▶ **What needs to be done**
Copy out all the records below, putting "navigation menu" in place of "hamburger main menu" and changing nothing else.

[Records taken from a collection]
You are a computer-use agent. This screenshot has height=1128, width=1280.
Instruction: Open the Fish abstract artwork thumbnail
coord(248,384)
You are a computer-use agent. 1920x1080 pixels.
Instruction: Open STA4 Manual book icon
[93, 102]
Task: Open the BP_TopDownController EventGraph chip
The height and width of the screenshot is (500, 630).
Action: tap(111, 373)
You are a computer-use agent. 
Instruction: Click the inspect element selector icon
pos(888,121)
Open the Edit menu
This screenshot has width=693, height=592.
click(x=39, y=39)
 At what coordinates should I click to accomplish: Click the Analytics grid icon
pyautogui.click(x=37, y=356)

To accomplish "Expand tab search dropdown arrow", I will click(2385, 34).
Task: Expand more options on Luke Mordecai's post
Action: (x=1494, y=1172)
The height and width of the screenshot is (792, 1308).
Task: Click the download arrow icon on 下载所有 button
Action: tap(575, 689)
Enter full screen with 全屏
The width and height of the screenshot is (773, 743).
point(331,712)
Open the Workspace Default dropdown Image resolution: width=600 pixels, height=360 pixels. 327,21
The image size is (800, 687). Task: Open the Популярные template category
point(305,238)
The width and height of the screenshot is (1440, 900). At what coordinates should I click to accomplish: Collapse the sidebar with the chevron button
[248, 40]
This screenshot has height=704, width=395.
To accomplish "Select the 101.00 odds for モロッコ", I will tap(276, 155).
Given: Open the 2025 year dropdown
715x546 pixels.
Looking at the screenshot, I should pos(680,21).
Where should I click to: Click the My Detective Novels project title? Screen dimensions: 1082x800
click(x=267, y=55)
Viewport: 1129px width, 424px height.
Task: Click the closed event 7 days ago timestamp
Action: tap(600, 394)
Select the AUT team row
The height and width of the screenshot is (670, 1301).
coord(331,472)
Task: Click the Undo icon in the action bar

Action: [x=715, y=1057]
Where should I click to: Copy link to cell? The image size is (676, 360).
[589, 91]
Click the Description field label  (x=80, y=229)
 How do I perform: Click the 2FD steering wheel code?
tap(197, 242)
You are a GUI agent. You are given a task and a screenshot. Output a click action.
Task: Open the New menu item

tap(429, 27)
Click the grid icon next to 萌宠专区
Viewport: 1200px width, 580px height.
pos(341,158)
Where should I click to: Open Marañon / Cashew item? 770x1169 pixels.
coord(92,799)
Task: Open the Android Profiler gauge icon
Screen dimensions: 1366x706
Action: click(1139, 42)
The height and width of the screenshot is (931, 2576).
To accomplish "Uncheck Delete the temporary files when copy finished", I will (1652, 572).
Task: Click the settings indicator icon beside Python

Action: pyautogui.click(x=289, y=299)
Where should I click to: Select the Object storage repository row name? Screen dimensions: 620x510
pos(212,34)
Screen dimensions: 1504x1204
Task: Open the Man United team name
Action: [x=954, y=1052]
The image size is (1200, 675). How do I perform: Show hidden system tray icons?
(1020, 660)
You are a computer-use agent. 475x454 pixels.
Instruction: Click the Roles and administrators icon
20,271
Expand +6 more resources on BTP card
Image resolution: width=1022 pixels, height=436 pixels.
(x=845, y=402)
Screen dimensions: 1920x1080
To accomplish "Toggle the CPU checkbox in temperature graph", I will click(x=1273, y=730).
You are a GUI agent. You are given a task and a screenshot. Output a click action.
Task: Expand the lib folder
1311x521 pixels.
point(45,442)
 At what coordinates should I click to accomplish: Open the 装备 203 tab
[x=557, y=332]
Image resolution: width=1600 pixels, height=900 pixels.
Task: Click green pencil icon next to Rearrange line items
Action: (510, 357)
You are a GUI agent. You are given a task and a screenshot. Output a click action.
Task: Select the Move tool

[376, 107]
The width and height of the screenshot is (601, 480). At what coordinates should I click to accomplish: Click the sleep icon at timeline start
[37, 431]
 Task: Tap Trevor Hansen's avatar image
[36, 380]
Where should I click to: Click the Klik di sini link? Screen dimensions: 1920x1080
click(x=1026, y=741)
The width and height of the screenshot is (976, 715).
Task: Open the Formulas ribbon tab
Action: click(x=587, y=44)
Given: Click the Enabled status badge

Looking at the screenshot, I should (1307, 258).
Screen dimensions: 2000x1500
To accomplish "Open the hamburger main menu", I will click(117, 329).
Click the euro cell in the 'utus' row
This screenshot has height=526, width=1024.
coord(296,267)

▶ **Solution below**
You are a computer-use agent. This screenshot has height=1128, width=1280.
Instruction: Open the Fish abstract artwork thumbnail
coord(248,384)
You are a computer-use agent. 1920x1080 pixels.
Instruction: Open STA4 Manual book icon
[93, 102]
Task: Open the BP_TopDownController EventGraph chip
The height and width of the screenshot is (500, 630).
Action: tap(111, 373)
You are a computer-use agent. 
Instruction: Click the inspect element selector icon
pos(888,121)
Open the Edit menu
This screenshot has width=693, height=592.
click(x=39, y=39)
 At what coordinates should I click to accomplish: Click the Analytics grid icon
pyautogui.click(x=37, y=356)

To accomplish "Expand tab search dropdown arrow", I will click(2385, 34).
Task: Expand more options on Luke Mordecai's post
Action: (x=1494, y=1172)
The height and width of the screenshot is (792, 1308).
Task: Click the download arrow icon on 下载所有 button
Action: tap(575, 689)
Enter full screen with 全屏
The width and height of the screenshot is (773, 743).
point(331,712)
Open the Workspace Default dropdown Image resolution: width=600 pixels, height=360 pixels. 327,21
The image size is (800, 687). Task: Open the Популярные template category
point(305,238)
The width and height of the screenshot is (1440, 900). At what coordinates should I click to accomplish: Collapse the sidebar with the chevron button
[248, 40]
This screenshot has height=704, width=395.
To accomplish "Select the 101.00 odds for モロッコ", I will tap(276, 155).
Given: Open the 2025 year dropdown
715x546 pixels.
Looking at the screenshot, I should pos(680,21).
Where should I click to: Click the My Detective Novels project title? Screen dimensions: 1082x800
click(x=267, y=55)
Viewport: 1129px width, 424px height.
Task: Click the closed event 7 days ago timestamp
Action: tap(600, 394)
Select the AUT team row
The height and width of the screenshot is (670, 1301).
coord(331,472)
Task: Click the Undo icon in the action bar

Action: [x=715, y=1057]
Where should I click to: Copy link to cell? The image size is (676, 360).
[589, 91]
Click the Description field label  (x=80, y=229)
 How do I perform: Click the 2FD steering wheel code?
tap(197, 242)
You are a GUI agent. You are given a task and a screenshot. Output a click action.
Task: Open the New menu item

tap(429, 27)
Click the grid icon next to 萌宠专区
Viewport: 1200px width, 580px height.
pos(341,158)
Where should I click to: Open Marañon / Cashew item? 770x1169 pixels.
coord(92,799)
Task: Open the Android Profiler gauge icon
Screen dimensions: 1366x706
Action: click(1139, 42)
The height and width of the screenshot is (931, 2576).
To accomplish "Uncheck Delete the temporary files when copy finished", I will (1652, 572).
Task: Click the settings indicator icon beside Python

Action: pyautogui.click(x=289, y=299)
Where should I click to: Select the Object storage repository row name? Screen dimensions: 620x510
pos(212,34)
Screen dimensions: 1504x1204
Task: Open the Man United team name
Action: [x=954, y=1052]
The image size is (1200, 675). How do I perform: Show hidden system tray icons?
(1020, 660)
You are a computer-use agent. 475x454 pixels.
Instruction: Click the Roles and administrators icon
20,271
Expand +6 more resources on BTP card
Image resolution: width=1022 pixels, height=436 pixels.
(x=845, y=402)
Screen dimensions: 1920x1080
To accomplish "Toggle the CPU checkbox in temperature graph", I will click(x=1273, y=730).
You are a GUI agent. You are given a task and a screenshot. Output a click action.
Task: Expand the lib folder
1311x521 pixels.
point(45,442)
 At what coordinates should I click to accomplish: Open the 装备 203 tab
[x=557, y=332]
Image resolution: width=1600 pixels, height=900 pixels.
Task: Click green pencil icon next to Rearrange line items
Action: (510, 357)
You are a GUI agent. You are given a task and a screenshot. Output a click action.
Task: Select the Move tool

[376, 107]
The width and height of the screenshot is (601, 480). At what coordinates should I click to accomplish: Click the sleep icon at timeline start
[37, 431]
 Task: Tap Trevor Hansen's avatar image
[36, 380]
Where should I click to: Click the Klik di sini link? Screen dimensions: 1920x1080
click(x=1026, y=741)
The width and height of the screenshot is (976, 715).
Task: Open the Formulas ribbon tab
Action: click(x=587, y=44)
Given: Click the Enabled status badge

Looking at the screenshot, I should (1307, 258).
Screen dimensions: 2000x1500
To accomplish "Open the navigation menu", I will click(117, 329).
Click the euro cell in the 'utus' row
This screenshot has height=526, width=1024.
coord(296,267)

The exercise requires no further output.